Hey folks. I think the time for plausible deniability about AI art has passed. Artists have told you that it’s harmful and exploitative, and I still see people going “I have mixed feelings about AI art but… here’s what I fished out of a generator!”

Twitter: @what_eats_owls

Ppl are really determined to argue w/ artists, who are often themselves hustling to get work/pay bills, that it’s ok for ai companies to steal art/data all so you can pay $8 for unoriginal uglass animated selfies you’ll use as a dp for 2 weeks before hopping on the next fad.

Twitter: @ileydoesthings

You may think the AI art trend is cute and quirky, but your artist friends see you okay with using an $8 app and having it steal artwork to give you an image you could’ve commissioned that would’ve paid their bills minus some company profiting off of theft and your likeness

Twitter: @ghostxtype

“the ai is just using millions of images of already-existing art to make its amalgamation it’s not stealing from artists” SO WHERE DOES THE ART COME FROM???? https://t.co/Q6YG5GW0UO

Twitter: @dinixluna

Glad more of the art world seems to be grasping that "AI is basically theft" because if the tool you built is exponentially less functional without a dataset of work you don't own, that's exactly what it is.

Twitter: @wickedinsignia

AI Art Has Sexualized Women And Anglicized People Of Color

One of the most delightful things about art is the way its creators bring their own perspective and style to each piece. That doesn’t exist with the pattern-based art AI generates. The CEO of Prisma Labs told BuzzFeed News it “does not have the same level of attention and appreciation for art as a human being.”

You can see this when AI-generated art produces too many fingers or soulless eyes. But it can also be more sinister than that, with Lensa creating sexualized and racially inaccurate art.

Of the 50 images Lensa generated from my selfies, seven of them exaggerated my body to make me both curvier and thinner than I actually am. And by that I mean despite submitting photos that didn't show my body below the shoulder, it created cursed images of a cartoon-like cleavage and tiny waist. And I know I’m not alone.

Cursed AI art

Activist Brandee Barker tweeted that it seemed to her that AI selfie-generator apps were “perpetuating misogyny.” Her results looked similar to mine, with sexualized poses and exaggerated features. According to Refinery 29, some people have said apps have helped them experience gender euphoria, but they can also do the opposite by taking gendered features to the extreme.

“the fact that it depicts femme bodies completely naked with ZERO prompt is creepy and can absolutely be detrimental to you one day when someone claims the AI art is based on a n*de you sent them idk man,” one Twitter user wrote.

In a story for Wired, writer Olivia Snow said she was able to generate nude images of herself using her childhood photos. Women of color told her that Lensa whitened their skin and anglicized their features. Some said they felt “violated.”

Also the AI art app is clearly racially biased it literally cannot make anyone a shad lighter than wonder bread. Don't use that thing . Don't give it data 😭

Twitter: @breanimator

Other people have said that the app failed to capture their facial features, making them appear whiter than they really are. Fat people noted that the app makes them look thin.
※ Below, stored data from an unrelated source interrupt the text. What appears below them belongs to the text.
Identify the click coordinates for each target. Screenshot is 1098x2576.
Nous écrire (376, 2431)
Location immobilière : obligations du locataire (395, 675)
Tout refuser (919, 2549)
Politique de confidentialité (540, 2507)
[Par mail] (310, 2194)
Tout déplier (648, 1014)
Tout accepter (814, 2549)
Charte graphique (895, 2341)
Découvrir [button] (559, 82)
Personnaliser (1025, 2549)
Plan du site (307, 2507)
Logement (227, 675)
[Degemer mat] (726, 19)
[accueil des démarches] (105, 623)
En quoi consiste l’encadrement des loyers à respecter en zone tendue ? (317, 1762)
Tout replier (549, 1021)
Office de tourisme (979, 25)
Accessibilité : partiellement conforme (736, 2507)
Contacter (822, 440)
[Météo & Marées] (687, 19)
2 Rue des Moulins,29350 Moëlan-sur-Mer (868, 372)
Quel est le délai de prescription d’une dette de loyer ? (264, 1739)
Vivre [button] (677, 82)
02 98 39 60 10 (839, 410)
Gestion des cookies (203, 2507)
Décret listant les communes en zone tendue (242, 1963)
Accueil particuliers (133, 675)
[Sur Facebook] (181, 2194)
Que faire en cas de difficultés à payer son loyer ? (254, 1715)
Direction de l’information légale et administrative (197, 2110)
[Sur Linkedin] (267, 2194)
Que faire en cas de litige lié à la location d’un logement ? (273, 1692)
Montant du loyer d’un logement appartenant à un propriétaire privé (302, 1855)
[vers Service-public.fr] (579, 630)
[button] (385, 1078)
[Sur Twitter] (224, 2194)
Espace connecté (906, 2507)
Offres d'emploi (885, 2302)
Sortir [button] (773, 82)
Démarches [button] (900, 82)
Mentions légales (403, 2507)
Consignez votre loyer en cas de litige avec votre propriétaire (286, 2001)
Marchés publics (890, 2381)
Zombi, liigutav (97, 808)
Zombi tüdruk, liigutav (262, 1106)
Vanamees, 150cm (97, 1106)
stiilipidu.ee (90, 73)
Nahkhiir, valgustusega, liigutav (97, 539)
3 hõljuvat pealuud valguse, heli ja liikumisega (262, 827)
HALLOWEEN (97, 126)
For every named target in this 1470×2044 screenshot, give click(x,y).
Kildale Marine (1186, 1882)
As more people give AI art apps consent to study their faces, it’s possible that the technology could become better at producing more accurate features.

idk… call me crazy but this whole LENSA app becoming a trend right after we started calling AI Art out for being low key creepy with the way it never gets certain human features right. now everyone is paying to have their likeness copied and studied 🌚

Twitter: @StormEllimac

It’s also possible that it could become much worse.